**Exercise details**: The line containing "You are a computer-use" and every line after it, through the end of the material: copy these exactly and nothing else, leaving pictures out.

**Study material**:
>>>>>

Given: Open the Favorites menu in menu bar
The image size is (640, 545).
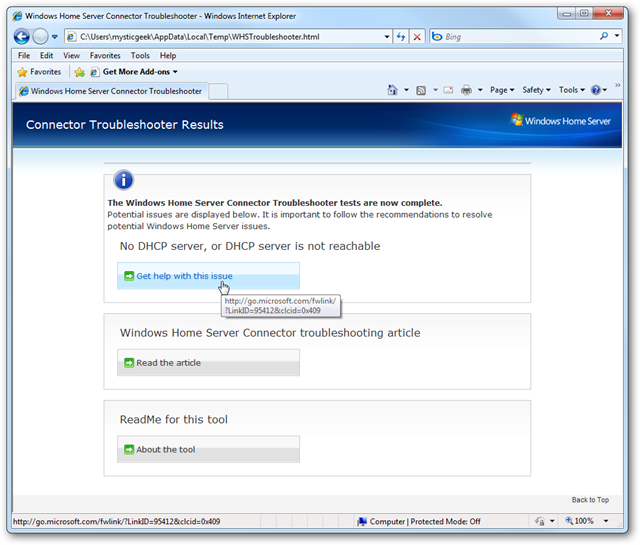Looking at the screenshot, I should tap(105, 56).
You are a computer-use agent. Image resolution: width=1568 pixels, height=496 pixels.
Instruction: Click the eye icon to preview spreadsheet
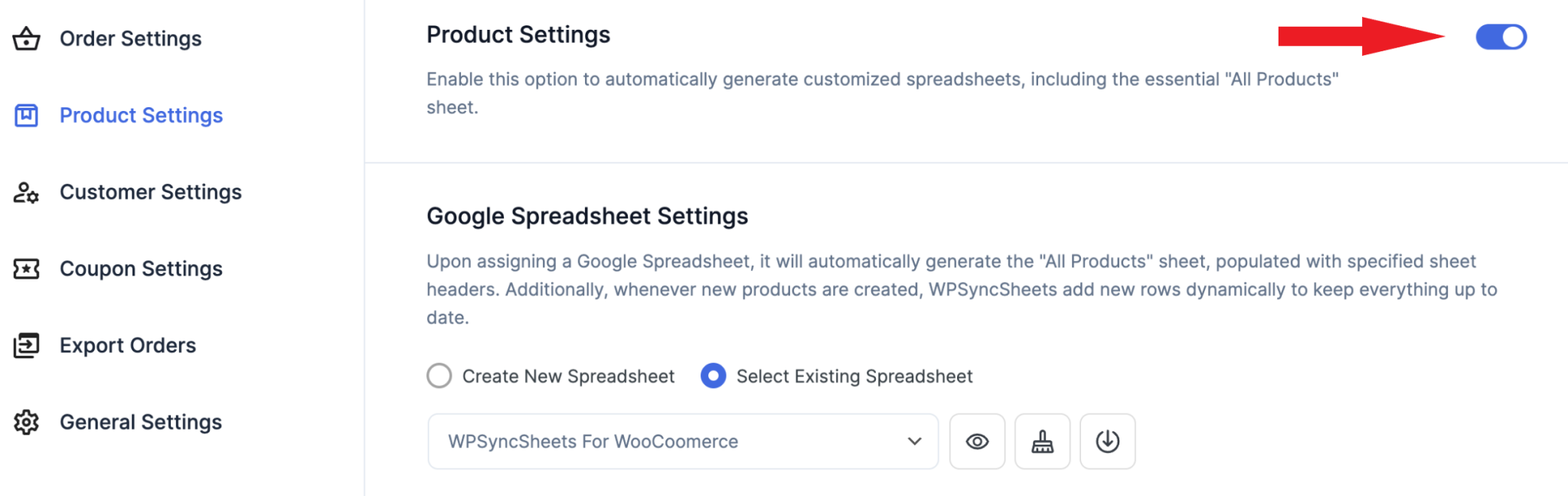tap(977, 441)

<<<<<

**Response**:
You are a computer-use agent. Image resolution: width=1568 pixels, height=496 pixels.
Instruction: Click the eye icon to preview spreadsheet
tap(977, 441)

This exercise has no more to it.